Stored data start
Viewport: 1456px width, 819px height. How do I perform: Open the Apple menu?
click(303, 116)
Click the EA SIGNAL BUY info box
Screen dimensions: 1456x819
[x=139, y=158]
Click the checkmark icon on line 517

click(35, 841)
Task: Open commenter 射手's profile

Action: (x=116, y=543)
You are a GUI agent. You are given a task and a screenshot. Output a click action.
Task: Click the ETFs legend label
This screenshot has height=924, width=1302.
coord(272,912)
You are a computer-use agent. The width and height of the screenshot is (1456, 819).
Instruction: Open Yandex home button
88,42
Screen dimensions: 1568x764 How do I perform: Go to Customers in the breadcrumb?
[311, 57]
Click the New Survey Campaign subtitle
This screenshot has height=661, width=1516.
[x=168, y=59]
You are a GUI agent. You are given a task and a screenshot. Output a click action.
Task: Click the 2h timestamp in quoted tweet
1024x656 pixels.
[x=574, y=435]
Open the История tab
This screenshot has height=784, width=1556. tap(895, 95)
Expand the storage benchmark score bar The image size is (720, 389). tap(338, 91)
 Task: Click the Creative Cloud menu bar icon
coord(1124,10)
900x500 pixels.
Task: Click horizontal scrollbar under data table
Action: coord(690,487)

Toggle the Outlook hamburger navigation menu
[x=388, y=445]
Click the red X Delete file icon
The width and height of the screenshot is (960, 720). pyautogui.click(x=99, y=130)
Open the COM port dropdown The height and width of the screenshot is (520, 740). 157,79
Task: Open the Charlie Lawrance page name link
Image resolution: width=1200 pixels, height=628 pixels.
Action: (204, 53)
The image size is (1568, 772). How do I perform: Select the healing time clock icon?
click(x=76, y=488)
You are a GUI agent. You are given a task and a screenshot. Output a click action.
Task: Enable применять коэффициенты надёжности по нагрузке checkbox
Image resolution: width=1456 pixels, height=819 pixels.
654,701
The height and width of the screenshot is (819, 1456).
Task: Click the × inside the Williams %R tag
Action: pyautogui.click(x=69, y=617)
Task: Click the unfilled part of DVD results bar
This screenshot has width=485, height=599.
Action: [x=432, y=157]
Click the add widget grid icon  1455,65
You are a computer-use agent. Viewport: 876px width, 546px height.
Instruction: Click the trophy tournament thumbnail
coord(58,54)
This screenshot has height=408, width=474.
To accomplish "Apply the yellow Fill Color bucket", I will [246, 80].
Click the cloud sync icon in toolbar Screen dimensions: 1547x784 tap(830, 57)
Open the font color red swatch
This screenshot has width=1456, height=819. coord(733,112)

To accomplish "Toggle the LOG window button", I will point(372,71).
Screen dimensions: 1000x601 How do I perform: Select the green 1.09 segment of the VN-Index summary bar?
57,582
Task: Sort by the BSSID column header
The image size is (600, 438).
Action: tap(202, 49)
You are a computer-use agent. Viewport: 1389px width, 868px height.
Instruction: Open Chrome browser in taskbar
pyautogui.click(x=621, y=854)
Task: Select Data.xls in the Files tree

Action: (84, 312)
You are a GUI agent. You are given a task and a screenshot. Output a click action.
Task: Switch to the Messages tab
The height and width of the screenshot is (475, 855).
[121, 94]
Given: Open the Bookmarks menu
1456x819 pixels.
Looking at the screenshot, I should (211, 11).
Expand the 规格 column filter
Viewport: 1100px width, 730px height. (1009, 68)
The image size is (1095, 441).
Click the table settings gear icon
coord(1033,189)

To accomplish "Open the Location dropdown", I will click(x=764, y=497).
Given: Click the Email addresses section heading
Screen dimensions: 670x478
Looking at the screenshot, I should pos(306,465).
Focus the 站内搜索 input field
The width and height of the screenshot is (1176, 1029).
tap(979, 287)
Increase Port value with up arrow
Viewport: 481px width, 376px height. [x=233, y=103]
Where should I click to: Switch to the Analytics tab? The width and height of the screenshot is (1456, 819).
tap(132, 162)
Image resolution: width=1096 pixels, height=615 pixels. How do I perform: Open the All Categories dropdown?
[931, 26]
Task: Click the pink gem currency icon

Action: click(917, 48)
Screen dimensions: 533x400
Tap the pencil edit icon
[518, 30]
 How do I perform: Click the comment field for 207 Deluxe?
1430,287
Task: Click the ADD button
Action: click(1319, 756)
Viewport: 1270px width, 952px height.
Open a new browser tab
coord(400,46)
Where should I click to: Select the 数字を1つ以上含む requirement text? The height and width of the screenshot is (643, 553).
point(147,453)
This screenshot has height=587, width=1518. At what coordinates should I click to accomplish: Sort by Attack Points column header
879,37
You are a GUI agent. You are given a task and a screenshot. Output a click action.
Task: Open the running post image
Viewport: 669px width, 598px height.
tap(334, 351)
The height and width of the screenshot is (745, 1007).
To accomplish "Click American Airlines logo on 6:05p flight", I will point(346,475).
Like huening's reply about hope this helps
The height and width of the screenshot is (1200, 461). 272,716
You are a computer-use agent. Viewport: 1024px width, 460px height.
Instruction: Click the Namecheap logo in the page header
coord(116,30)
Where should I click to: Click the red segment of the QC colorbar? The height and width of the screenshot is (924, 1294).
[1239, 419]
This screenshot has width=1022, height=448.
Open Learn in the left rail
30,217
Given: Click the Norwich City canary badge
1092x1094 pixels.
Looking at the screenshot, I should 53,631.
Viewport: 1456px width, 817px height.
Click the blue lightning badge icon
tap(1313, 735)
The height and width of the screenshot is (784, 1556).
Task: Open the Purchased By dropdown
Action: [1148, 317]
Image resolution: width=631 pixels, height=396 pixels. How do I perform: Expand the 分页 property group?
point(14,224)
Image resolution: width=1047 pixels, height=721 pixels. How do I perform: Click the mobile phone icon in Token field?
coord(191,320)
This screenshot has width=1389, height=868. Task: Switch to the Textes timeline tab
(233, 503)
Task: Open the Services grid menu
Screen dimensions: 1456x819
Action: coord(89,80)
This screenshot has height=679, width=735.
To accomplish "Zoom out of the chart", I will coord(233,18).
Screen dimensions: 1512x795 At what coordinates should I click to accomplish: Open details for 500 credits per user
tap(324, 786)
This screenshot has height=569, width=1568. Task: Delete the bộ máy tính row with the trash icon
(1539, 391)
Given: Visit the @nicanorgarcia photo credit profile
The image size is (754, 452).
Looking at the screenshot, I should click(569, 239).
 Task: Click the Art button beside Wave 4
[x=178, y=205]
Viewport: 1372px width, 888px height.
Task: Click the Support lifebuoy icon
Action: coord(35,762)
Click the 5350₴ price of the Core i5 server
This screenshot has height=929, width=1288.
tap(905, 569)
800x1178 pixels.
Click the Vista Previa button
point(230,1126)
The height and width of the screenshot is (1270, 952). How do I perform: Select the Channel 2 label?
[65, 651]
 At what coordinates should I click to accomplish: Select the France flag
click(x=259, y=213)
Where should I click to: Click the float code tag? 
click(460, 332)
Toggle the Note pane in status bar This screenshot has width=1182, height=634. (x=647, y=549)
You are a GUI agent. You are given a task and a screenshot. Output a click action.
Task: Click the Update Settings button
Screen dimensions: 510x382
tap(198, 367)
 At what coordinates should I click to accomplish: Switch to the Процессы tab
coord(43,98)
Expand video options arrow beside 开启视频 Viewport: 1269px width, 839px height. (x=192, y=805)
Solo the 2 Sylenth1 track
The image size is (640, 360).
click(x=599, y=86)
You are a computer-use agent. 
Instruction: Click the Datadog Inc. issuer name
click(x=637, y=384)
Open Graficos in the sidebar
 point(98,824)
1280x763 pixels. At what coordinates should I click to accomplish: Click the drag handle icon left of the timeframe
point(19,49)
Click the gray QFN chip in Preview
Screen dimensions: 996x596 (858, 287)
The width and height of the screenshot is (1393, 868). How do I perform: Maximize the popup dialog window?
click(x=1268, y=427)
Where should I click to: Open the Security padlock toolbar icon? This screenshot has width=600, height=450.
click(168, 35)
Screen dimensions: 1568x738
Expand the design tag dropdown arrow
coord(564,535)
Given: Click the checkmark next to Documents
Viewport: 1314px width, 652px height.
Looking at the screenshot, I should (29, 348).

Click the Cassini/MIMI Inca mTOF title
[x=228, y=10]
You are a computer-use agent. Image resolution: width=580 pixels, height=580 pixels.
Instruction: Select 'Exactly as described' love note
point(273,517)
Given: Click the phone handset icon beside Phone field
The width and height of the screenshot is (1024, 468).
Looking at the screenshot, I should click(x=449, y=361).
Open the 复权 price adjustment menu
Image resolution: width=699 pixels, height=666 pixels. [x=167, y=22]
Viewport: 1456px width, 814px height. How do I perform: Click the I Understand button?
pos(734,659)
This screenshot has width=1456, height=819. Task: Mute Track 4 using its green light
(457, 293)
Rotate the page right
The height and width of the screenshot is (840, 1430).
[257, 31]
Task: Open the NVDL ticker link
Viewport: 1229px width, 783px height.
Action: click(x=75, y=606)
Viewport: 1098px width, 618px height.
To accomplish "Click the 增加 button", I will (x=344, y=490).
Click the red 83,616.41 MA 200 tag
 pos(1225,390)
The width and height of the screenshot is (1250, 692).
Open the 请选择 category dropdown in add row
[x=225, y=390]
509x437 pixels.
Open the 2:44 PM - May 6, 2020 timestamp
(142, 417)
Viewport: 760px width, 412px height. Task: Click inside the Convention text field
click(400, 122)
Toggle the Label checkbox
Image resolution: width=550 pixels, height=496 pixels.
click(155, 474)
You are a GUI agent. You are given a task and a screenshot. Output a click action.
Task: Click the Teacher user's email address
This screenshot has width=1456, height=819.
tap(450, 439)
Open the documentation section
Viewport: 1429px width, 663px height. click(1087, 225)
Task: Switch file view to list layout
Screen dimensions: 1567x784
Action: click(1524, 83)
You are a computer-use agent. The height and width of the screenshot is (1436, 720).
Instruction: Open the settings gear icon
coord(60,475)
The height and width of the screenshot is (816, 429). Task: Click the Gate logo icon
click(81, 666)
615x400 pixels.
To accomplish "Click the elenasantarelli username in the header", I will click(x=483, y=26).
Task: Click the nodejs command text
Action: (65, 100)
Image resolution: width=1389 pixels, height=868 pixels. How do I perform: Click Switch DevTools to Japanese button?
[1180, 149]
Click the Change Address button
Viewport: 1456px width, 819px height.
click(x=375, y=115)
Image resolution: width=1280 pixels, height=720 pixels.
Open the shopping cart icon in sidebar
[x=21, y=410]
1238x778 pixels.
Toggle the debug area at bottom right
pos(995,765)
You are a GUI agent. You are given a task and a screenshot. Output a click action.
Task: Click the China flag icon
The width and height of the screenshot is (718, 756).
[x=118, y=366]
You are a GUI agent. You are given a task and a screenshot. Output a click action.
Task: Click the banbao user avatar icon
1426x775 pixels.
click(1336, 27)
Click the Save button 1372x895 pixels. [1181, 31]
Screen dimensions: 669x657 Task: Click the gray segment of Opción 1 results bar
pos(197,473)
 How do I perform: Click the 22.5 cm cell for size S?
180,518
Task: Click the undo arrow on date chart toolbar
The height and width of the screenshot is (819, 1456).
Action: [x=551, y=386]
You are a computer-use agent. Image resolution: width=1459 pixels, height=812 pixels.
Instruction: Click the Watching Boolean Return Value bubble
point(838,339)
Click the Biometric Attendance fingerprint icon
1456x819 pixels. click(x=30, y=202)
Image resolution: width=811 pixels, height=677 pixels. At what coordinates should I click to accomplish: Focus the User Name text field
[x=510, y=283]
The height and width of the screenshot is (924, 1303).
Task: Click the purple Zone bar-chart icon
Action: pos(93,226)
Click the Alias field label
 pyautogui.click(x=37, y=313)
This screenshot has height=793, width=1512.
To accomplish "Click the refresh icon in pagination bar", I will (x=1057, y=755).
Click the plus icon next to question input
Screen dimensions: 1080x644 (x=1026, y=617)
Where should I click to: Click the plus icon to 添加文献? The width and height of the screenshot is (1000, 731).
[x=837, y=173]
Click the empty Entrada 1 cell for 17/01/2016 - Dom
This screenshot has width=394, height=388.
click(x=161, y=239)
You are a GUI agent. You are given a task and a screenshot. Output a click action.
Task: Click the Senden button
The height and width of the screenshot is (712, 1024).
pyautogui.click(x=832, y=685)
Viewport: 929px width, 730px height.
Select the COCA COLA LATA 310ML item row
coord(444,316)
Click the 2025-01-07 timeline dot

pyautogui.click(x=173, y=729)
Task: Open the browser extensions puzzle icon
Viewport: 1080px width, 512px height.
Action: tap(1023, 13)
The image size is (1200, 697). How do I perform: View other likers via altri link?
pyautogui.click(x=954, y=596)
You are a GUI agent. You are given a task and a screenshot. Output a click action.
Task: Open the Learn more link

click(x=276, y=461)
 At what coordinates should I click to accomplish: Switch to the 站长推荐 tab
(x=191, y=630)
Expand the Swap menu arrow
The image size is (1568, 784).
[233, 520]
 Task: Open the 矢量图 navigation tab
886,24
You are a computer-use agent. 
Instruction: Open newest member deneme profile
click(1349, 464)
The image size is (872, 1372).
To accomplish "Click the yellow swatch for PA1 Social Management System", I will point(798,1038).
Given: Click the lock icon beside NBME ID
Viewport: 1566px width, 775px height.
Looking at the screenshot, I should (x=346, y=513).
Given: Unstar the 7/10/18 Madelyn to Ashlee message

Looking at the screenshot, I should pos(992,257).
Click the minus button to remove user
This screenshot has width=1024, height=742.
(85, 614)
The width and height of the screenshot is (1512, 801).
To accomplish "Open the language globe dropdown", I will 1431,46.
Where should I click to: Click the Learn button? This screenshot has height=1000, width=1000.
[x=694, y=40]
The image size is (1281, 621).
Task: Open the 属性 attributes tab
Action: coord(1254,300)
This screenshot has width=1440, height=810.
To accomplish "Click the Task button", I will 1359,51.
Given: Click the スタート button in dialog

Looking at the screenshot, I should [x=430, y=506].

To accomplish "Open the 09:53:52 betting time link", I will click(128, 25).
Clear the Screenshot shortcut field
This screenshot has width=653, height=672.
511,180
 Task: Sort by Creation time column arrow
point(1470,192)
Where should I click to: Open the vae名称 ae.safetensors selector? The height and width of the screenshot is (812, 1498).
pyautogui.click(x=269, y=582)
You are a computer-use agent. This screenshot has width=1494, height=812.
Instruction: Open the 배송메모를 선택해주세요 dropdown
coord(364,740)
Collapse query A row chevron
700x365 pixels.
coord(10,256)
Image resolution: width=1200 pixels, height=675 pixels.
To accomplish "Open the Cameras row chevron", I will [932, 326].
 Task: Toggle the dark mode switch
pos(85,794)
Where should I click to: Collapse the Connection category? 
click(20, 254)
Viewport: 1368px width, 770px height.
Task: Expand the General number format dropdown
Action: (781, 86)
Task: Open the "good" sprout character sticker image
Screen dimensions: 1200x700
Stored data end
Arrange the records from the first line up to and including the line with "coord(272,912)" as a Markdown table with a Row column holding a row number and a Line column holding the line. Leave out blank lines.

| Row | Line |
|---|---|
| 1 | Viewport: 1456px width, 819px height. How do I perform: Open the Apple menu? |
| 2 | click(303, 116) |
| 3 | Click the EA SIGNAL BUY info box |
| 4 | Screen dimensions: 1456x819 |
| 5 | [x=139, y=158] |
| 6 | Click the checkmark icon on line 517 |
| 7 | click(35, 841) |
| 8 | Task: Open commenter 射手's profile |
| 9 | Action: (x=116, y=543) |
| 10 | You are a GUI agent. You are given a task and a screenshot. Output a click action. |
| 11 | Task: Click the ETFs legend label |
| 12 | This screenshot has height=924, width=1302. |
| 13 | coord(272,912) |